§ **TASK GOAL**
Print the part of the equitable tolling excerpt starting with "Second, petitioner alleges" and going on through "time. See id.", word for word.

§ **SOURCE EXTRACT**
----------------------------------------

Second, petitioner alleges that he should receive equitable tolling because he was denied access to his case files. (Opp. to MTD at 2.) However, he claims he was denied access to his files from 1991 through 1993, before the AEDPA statute of limitation even began. Again, petitioner does not demonstrate how his lack of access to his legal materials affected his ability to file his federal habeas petition on time. See id.

Third, petitioner argues that Attorney Robert E. Mitchell committed egregious misconduct. (Opp. to MTD at 3.) He states that on April 7, 1994, his family hired Mitchell to file a state habeas corpus petition on his behalf. (Id.) However, petitioner's documents indicate that not until March 26, 1997 — one month before the AEDPA statute of limitation expired — did petitioner's family retain Mitchell to prepare a state habeas petition on his behalf. (Petition, Ex. A-3, A-5, A-7.) In September 1997, petitioner's family sent another payment to Mitchell to continue representation of petitioner. (Id. at Ex. A-5.) After some time, petitioner stated that after "numerous calls and letters," Mitchell became unreachable. (Opp. to MTD at 3.) On June 4, 1999, petitioner's family sent one final letter to Mitchell, requesting a status update. (Petition at Ex. A-8.) The letter stated that they had had no contact with Mitchell since early 1998, even though they attempted to contact him throughout 1998. (Id.) At that time, Mitchell still had petitioner's case files.

----------------------------------------

§ **MATERIAL SHOWN**
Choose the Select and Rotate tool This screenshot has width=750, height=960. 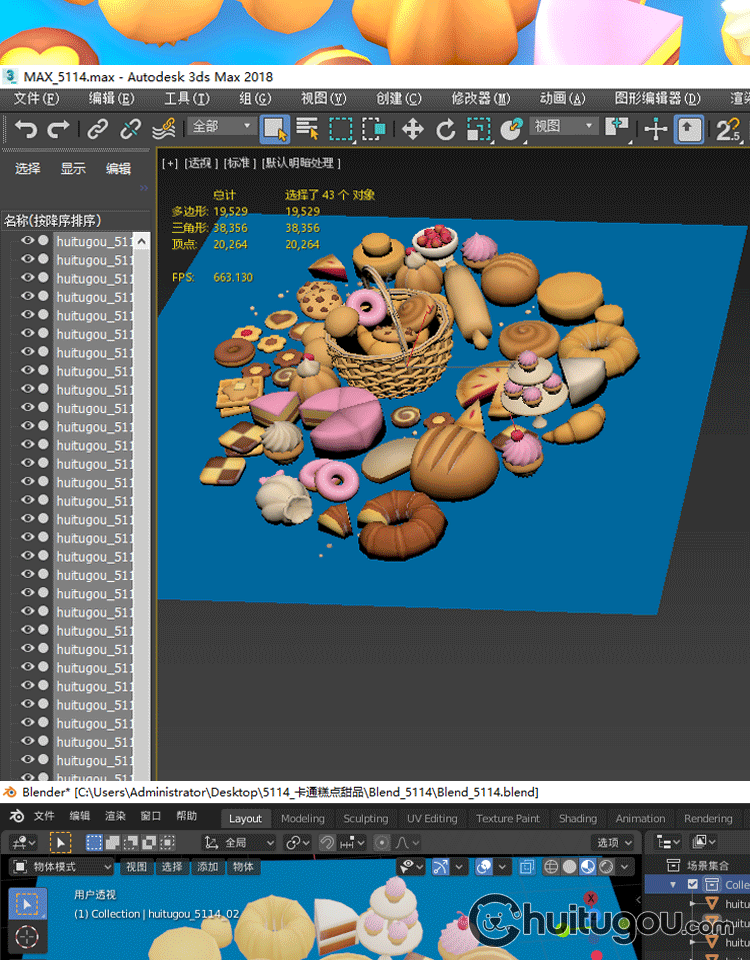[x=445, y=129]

----------------------------------------

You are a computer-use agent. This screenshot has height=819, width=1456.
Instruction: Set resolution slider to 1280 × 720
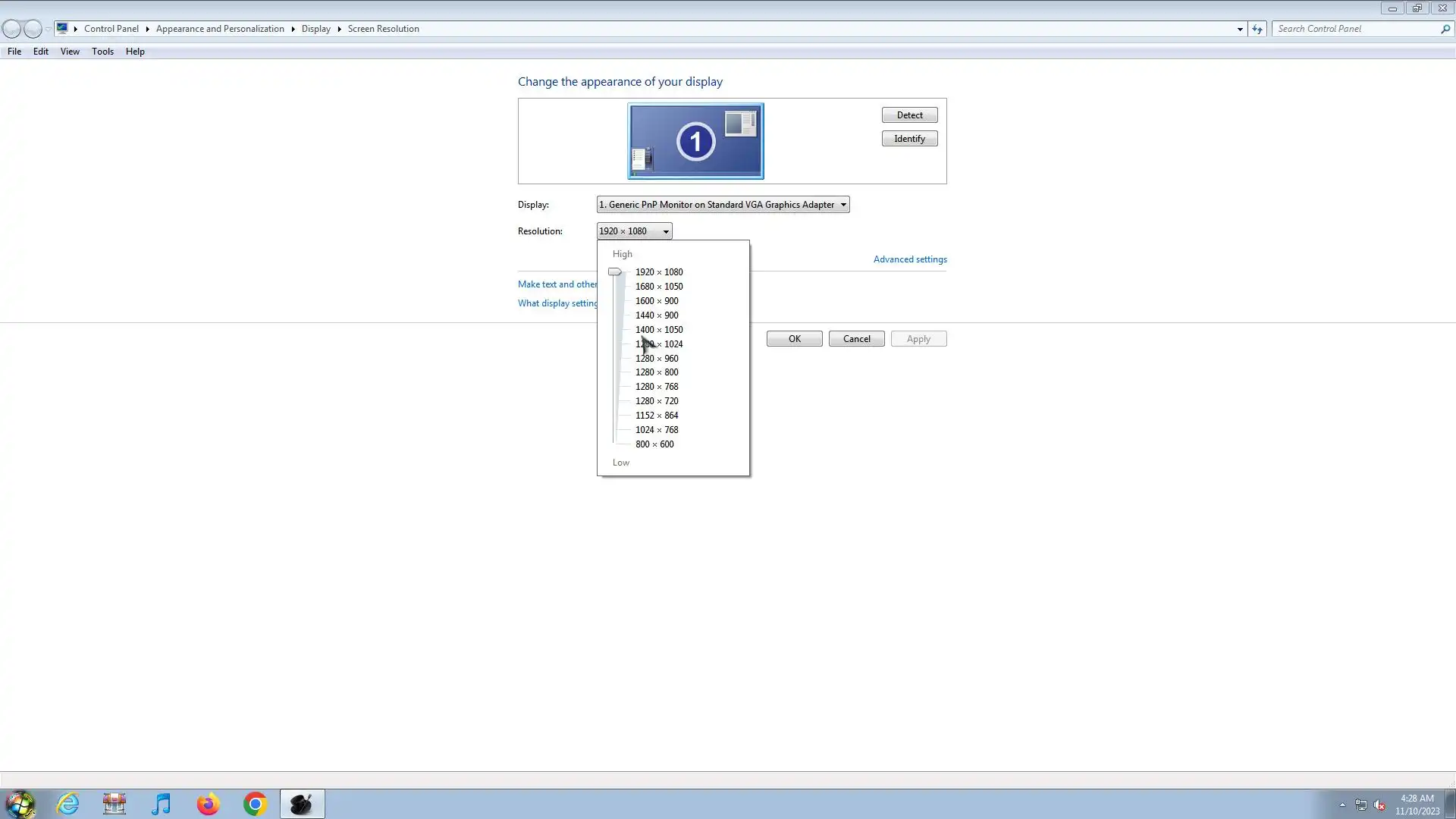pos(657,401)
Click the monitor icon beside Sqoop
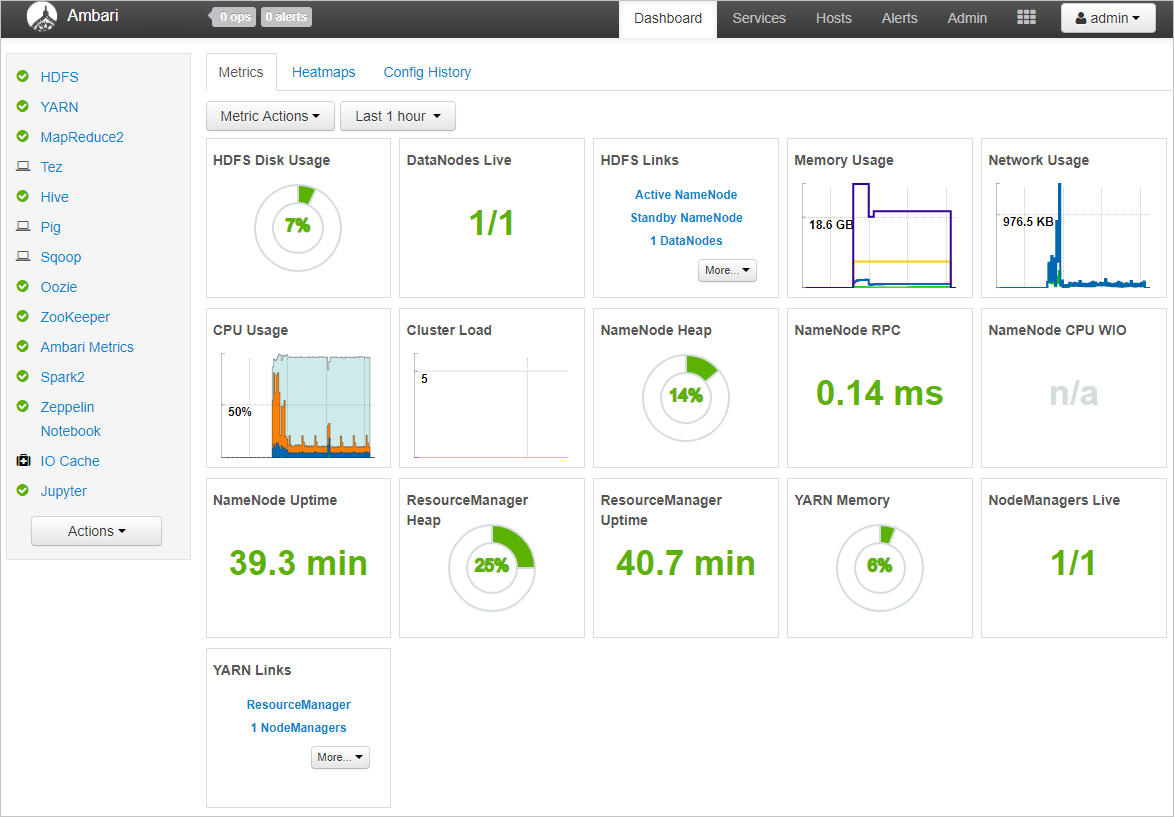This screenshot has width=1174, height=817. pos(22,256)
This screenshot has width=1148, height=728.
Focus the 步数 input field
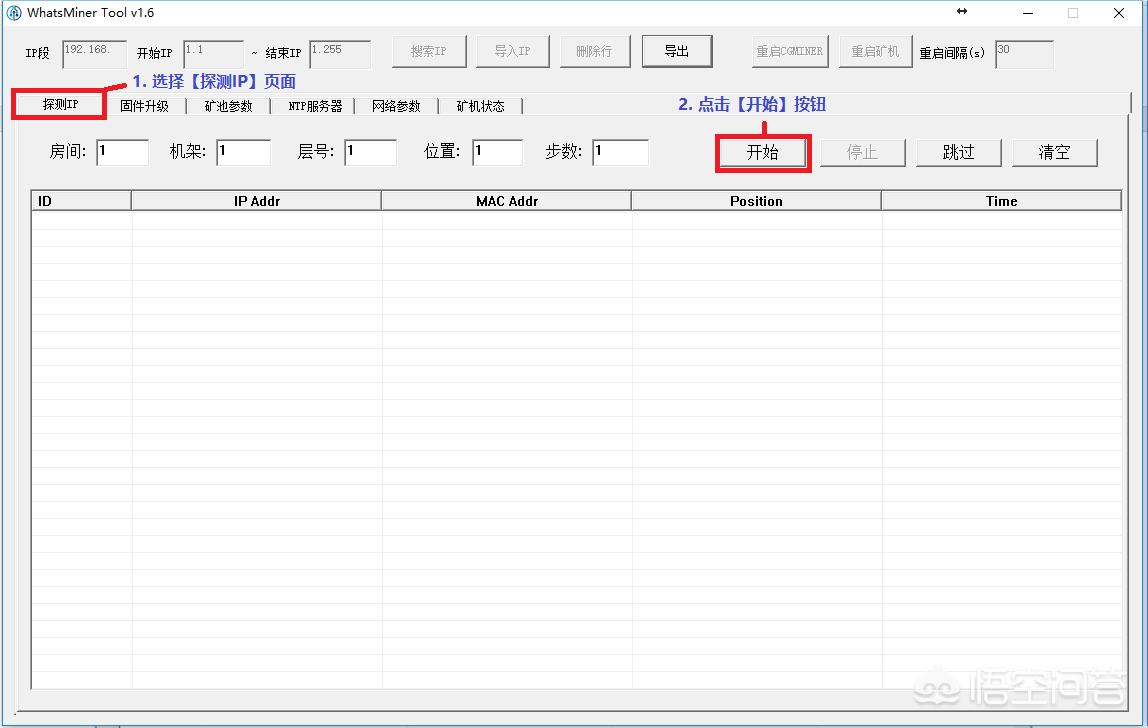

----------------------------------------

§ **SOLUTION FOR THIS PROBLEM**
Second, petitioner alleges that he should receive equitable tolling because he was denied access to his case files. (Opp. to MTD at 2.) However, he claims he was denied access to his files from 1991 through 1993, before the AEDPA statute of limitation even began. Again, petitioner does not demonstrate how his lack of access to his legal materials affected his ability to file his federal habeas petition on time. See id.